*** WORKING DATA ***
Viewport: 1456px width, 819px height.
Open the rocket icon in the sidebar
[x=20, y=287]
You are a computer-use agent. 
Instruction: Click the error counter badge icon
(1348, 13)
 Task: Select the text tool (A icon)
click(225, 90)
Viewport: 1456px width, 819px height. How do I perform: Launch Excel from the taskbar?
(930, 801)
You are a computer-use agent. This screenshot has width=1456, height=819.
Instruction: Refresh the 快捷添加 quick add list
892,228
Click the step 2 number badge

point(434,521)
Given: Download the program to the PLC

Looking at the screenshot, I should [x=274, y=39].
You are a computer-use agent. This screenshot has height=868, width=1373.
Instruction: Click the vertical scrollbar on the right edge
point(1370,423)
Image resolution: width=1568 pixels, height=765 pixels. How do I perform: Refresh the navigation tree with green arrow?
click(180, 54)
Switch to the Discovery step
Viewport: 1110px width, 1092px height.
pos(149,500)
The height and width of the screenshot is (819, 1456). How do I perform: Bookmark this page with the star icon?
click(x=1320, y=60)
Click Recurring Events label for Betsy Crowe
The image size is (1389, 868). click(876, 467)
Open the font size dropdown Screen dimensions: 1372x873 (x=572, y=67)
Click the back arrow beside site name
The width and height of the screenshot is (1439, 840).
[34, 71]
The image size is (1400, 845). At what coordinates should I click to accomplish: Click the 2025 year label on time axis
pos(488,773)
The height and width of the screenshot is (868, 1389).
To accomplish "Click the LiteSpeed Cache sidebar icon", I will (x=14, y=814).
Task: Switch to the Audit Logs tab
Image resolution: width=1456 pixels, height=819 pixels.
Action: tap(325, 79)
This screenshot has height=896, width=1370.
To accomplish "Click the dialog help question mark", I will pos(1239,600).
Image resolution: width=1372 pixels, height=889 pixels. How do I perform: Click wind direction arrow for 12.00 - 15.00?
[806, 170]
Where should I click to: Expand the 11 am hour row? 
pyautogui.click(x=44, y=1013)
*** End of WORKING DATA ***
- [TASK STATEMENT] Only the lines that contain the string "will" are to be copied from the records.

- [OUTPUT OF THE EXERCISE]
To accomplish "Click the LiteSpeed Cache sidebar icon", I will (x=14, y=814).
To accomplish "Click the dialog help question mark", I will pos(1239,600).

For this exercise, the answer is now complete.